Die weltweite Rezession, zu der die Abschaltung des öffentlichen Lebens führen dürfte, könnte die tiefgehendste seit Ende des 2. Weltkriegs werden. Und deshalb muss die Finanz- und Geldpolitik darauf die entschlossenste Antwort seit der Großen Depression geben. Wegen des sehr begrenzten Spielraums für konventionelle geldpolitische Maßnahmen (die Zinssätze haben in den meisten Industrieländern praktisch schon die Untergrenze erreicht) ebnen die für die Geldpolitik Verantwortlichen bereits den Weg für unkonventionelle Maßnahmen. Dazu gehören die Absenkung der antizyklischen Puffer für Banken, um die Kreditversorgung der Realwirtschaft zu gewährleisten, Liquiditätshilfen für Unternehmen und Lohn- und Gehaltszuschüsse, um Arbeitsplätze zu erhalten.

Mit ihrer Zusage, zusätzliche Anleihen im Gesamtbetrag von 750 Mrd. EUR aufzukaufen und die Obergrenze pro Emittent aufzuheben, hat die EZB entschlossen gehandelt. Denn so ist sie in der Lage, mehr als ein Drittel der in Frage kommenden Anleihen eines Landes aufzukaufen. Und wer hätte gedacht, dass der deutsche Bundestag einem 750 Mrd. Euro schweren Rettungspaket zustimmen und sich de facto von der „schwarzen Null“ – also einem ausgeglichenen Haushalt – verabschieden würde?

Die Regierungen der meisten Industrieländer haben relativ schnell reagiert und zielgerichtete finanzpolitische Maßnahmen auf den Weg gebracht, die ca. 2 % des BIP entsprechen. Weitere Maßnahmen dürften folgen, wenn das tatsächliche Ausmaß dieser globalen Rezession erkennbar wird.

Warten auf die Erholung

Wie wird die auf die Krise folgende Erholung aussehen? Das kann zum jetzigen Zeitpunkt niemand sagen. Durch externe Schocks verursachte Rezessionen sind oft eher tief und kurz, was für eine V-förmige Erholung sprechen würde. Allerdings haben wir es gegenwärtig nicht mit einem gewöhnlichen exogenen Schock zu tun. Anders als bei der Euro-Krise von 2011 machen es die wirtschaftlichen Folgen der Corona-Krise in Form eines negativen Schocks auf der Angebots- wie auch auf der Nachfrageseite sehr schwierig, den wirtschaftlichen Kompass zu lesen.
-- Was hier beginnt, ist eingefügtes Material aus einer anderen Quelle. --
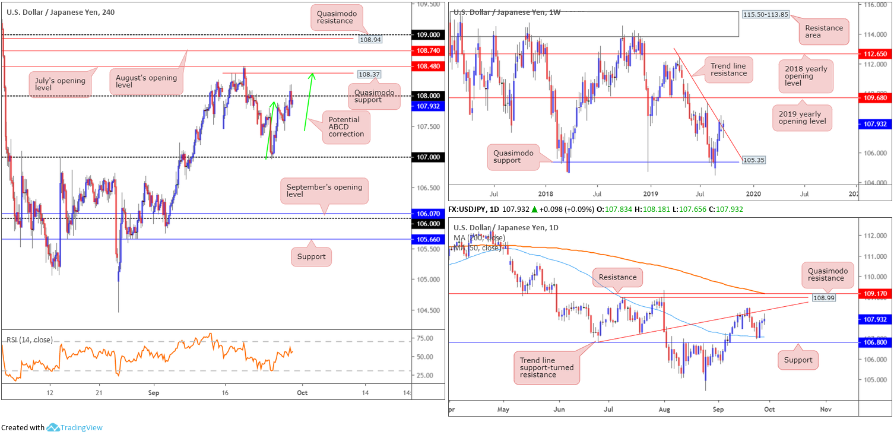This screenshot has width=894, height=435.
Task: Click the 'Trend line resistance' callout on the weekly chart
Action: [728, 70]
Ein gleichzeitiger positiver Angebotsschock beim Erdöl erschwert die Navigation noch mehr, auch wenn ein sehr niedriger Ölpreis wegen der langen Vorlaufzeit vor der Industrieproduktion in den G7-Staaten ein gutes Vorzeichen für eine Erholung des Verarbeitenden Gewerbes in 2021 ist. Wir dürfen die menschliche Kreativität und die Bereitschaft der Menschen, in besonders schweren Zeiten ihr Bestes zu geben, nicht unterschätzen. Bei den Anstrengungen zur Überwindung dieser Krise werden sämtliche technischen Möglichkeiten ausgelotet, was zu Produktivitätsfortschritt führen könnte, wenn das Virus besiegt ist.